To improve the liquidity of fyDai, Yield has designed a new automated liquidity provider that is designed to enable efficient trading between Dai and fyDai. We call this new automated liquidity provider YieldSpace. We refer the reader to the YieldSpace paper to get a deeper understanding of the calculations and the overall mechanism. The Yield App integrates YieldSpace seamlessly into the user experience.
YieldSpace pools improve on existing solutions by providing markets that quote at consistent interest rates over time, in the absence of trades. By quoting at a consistent interest rate, YieldSpace pools minimize losses from arbitrage.
Whereas in Uniswap, arbitrage trades are expected whenever prices change, arbitrage trades in the YieldSpace Pool are expected to occur only when interest rates change. This should tend to reduce the “impermanent loss” suffered by market makers.

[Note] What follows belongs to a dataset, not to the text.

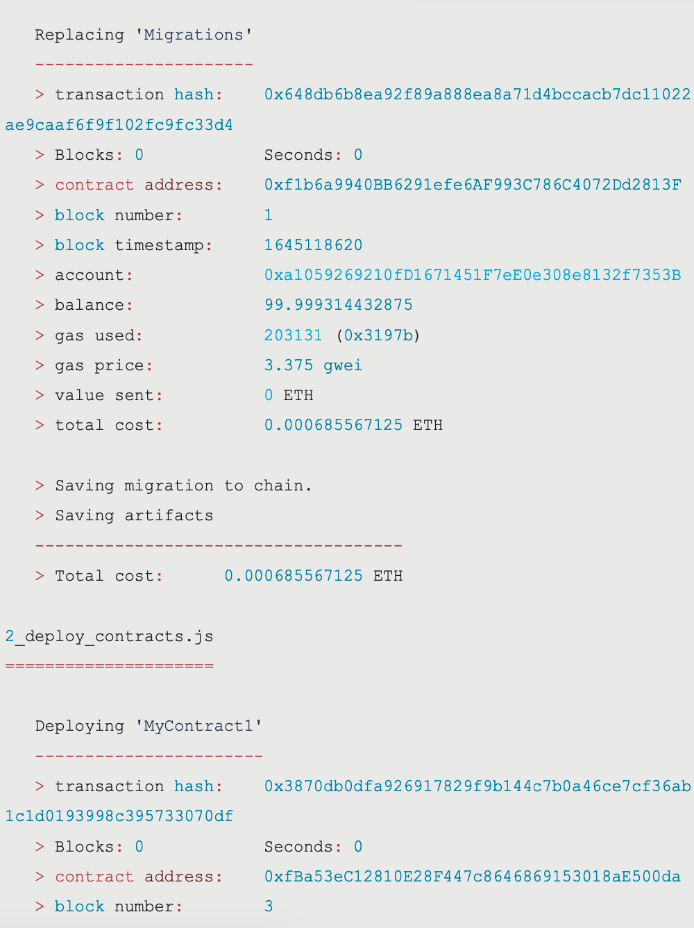Viewport: 694px width, 928px height.
Task: Click the gas price 3.375 gwei
Action: click(x=313, y=365)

Like other automated liquidity providers, users may choose to provide liquidity to YieldSpace pools to earn fees from future trades. YieldSpace uses a custom fee model that is optimized for fyDai. Rather than charge a fee that is a percentage of the amount of the asset bought or sold, YieldSpace charges a fee that is proportional to both interest rate and time to maturity. This fee model ensures that fees never result in an unreasonably wide spread on interest rates paid by borrowers (fyDai sellers) and earned by lenders (fyDai buyers).
Similarly to Uniswap, providing liquidity to YieldSpace will grant you Liquidity Provider shares. If you are providing liquidity for fyDai21Sep30, you get fyDaiLP21Sep30 tokens which represent your share of the pool. These tokens are ERC20 tokens and may be further composed in the DeFi ecosystem.

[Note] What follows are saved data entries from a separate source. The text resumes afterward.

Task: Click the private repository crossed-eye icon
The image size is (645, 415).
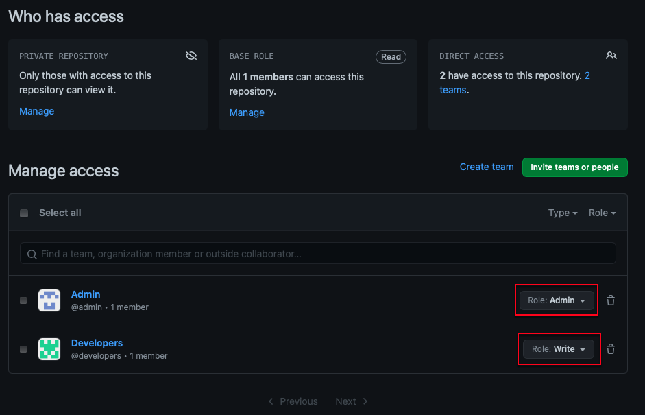Action: (191, 56)
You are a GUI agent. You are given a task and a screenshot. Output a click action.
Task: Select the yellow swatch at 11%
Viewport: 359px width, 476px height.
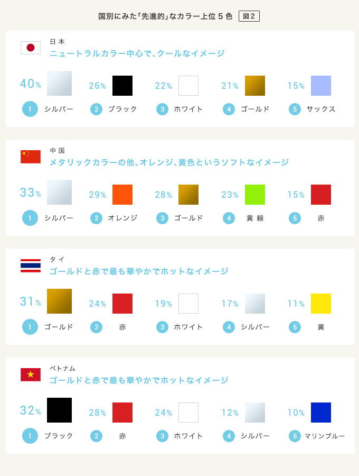321,304
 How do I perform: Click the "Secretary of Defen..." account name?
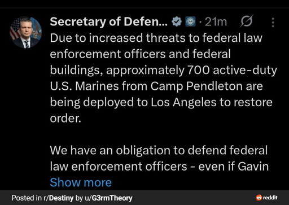pos(108,21)
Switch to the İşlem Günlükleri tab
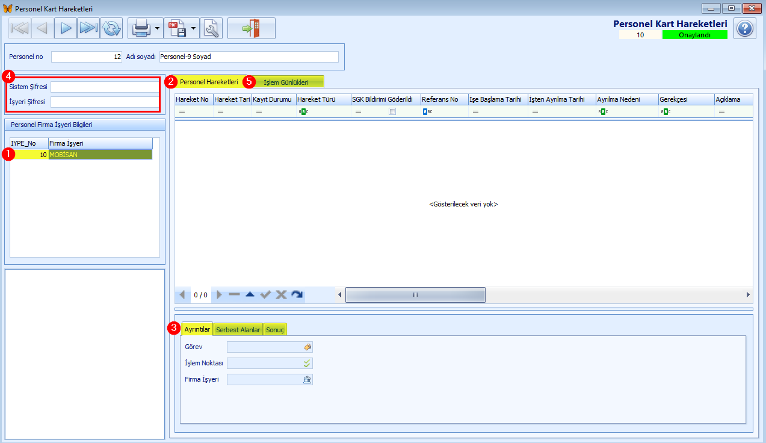Viewport: 766px width, 443px height. point(286,82)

One YieldSpace pool is deployed for each fyDAI maturity. Swapping fyDAI with different maturities needs to be done manually by selling fyDAI-A to its pool, getting DAI and then buying fyDAI-B with the obtained DAI.

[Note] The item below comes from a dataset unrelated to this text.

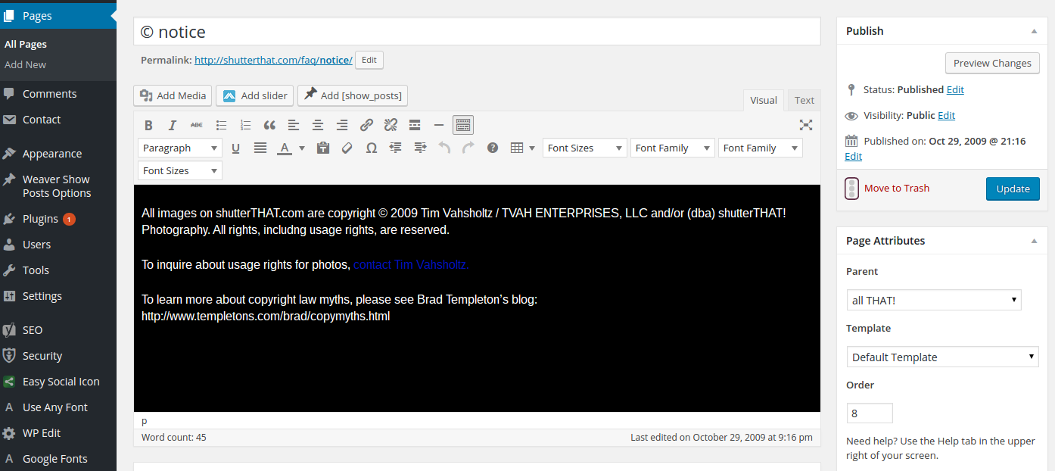
Task: Toggle italic text style
Action: click(173, 126)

The Yield Pool formula reduces the market impact suffered by traders of fyDai, especially for fyDai that is closer to maturity. The chart below illustrates the market impact that trades of equivalent size would cause on Uniswap versus the Yield Pool, assuming both are initialized with reserves of 1000 Dai and 1000 fyDai.
The x-axis is the amount of fyDai sold. The y-axis is the implicit interest rate achieved by a borrower who is selling that amount of fyDai at one year to maturity. Borrowers obtain considerably better fyDai/Dai quotes (with better implied interest rates) by using the Yield Pool.